--- TASK TO COMPLETE ---
The reply needs the lines from the one containing "Open the crossed weapons tab" through the end of the material, each repeated exactly, and no pictures.

----- GIVEN RECORDS

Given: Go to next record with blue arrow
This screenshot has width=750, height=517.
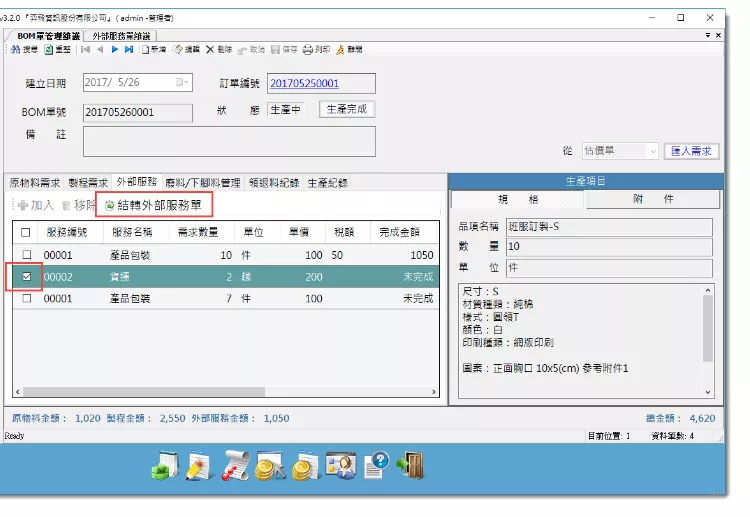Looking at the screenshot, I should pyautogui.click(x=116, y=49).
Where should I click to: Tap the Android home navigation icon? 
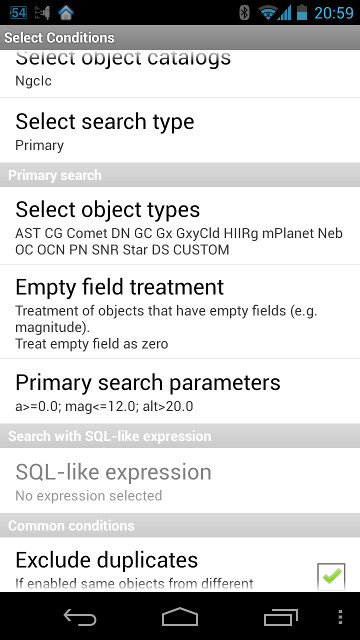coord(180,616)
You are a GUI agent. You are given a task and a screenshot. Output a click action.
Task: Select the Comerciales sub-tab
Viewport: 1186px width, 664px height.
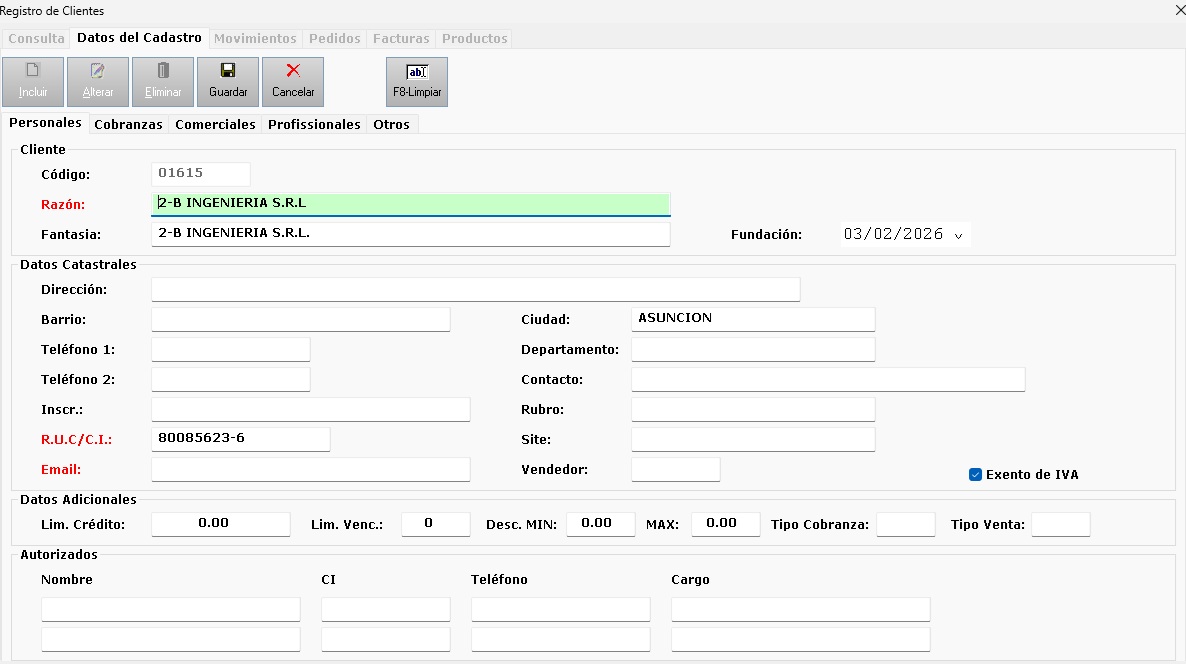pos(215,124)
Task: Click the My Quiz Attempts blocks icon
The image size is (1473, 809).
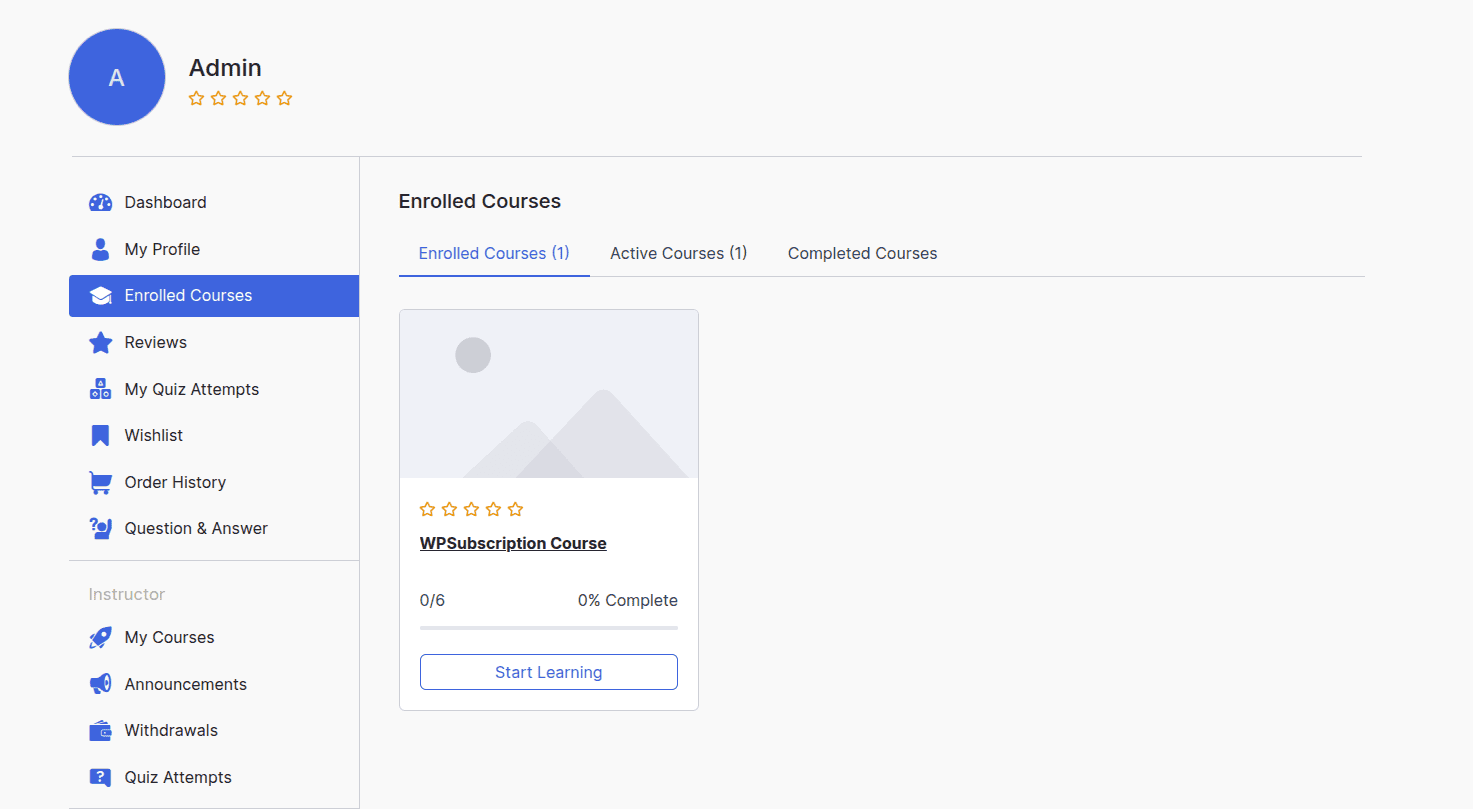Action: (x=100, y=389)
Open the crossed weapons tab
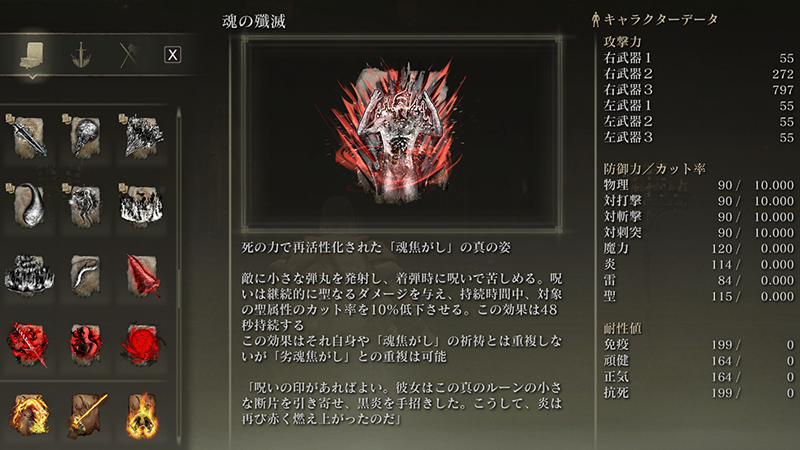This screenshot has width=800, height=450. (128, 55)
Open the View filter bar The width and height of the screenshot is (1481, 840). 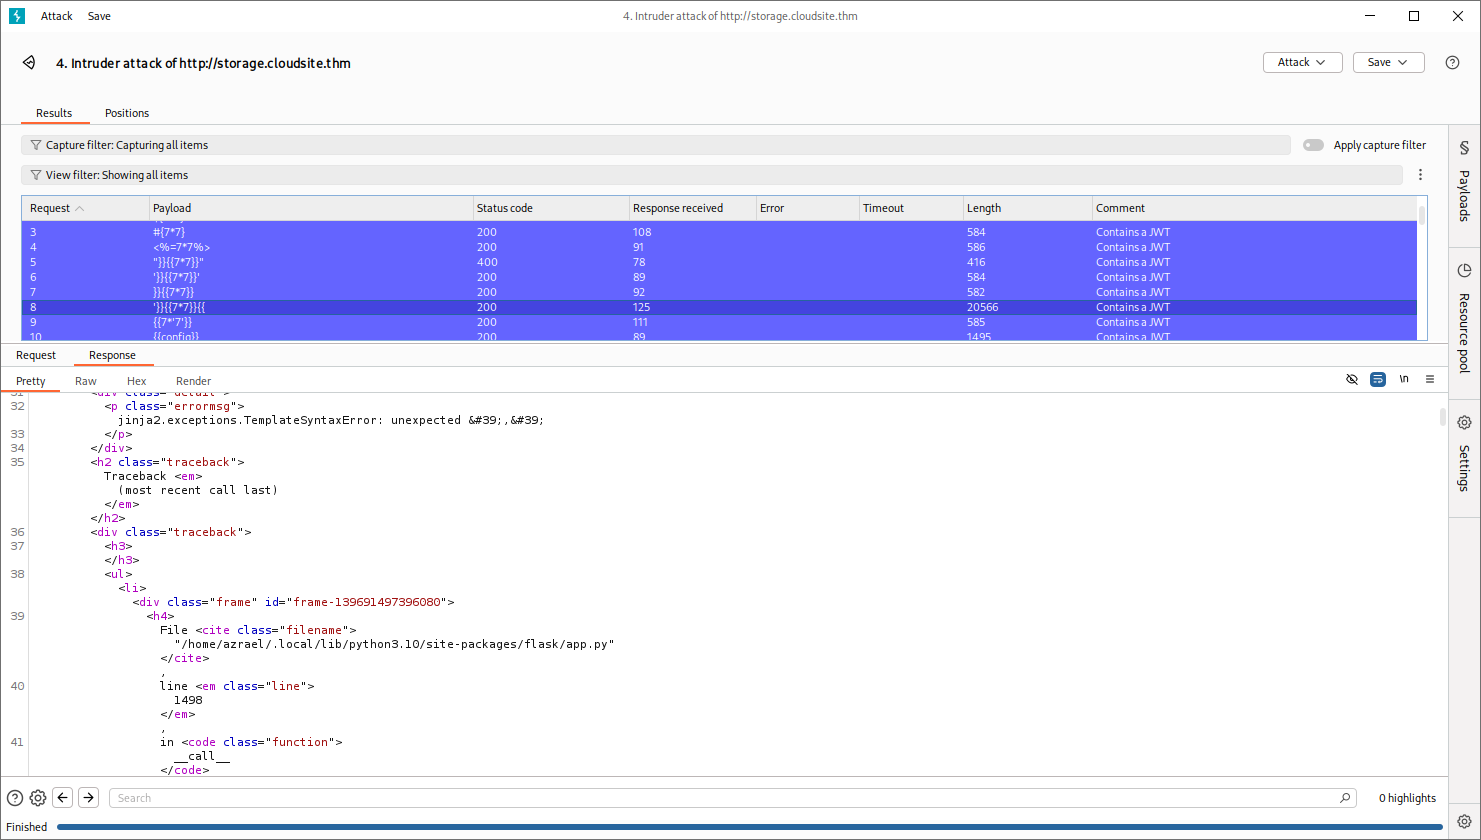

----------

--- WRITTEN SOLUTION ---
Open the crossed weapons tab
This screenshot has width=800, height=450. (128, 55)
Open the View filter bar The width and height of the screenshot is (1481, 840). 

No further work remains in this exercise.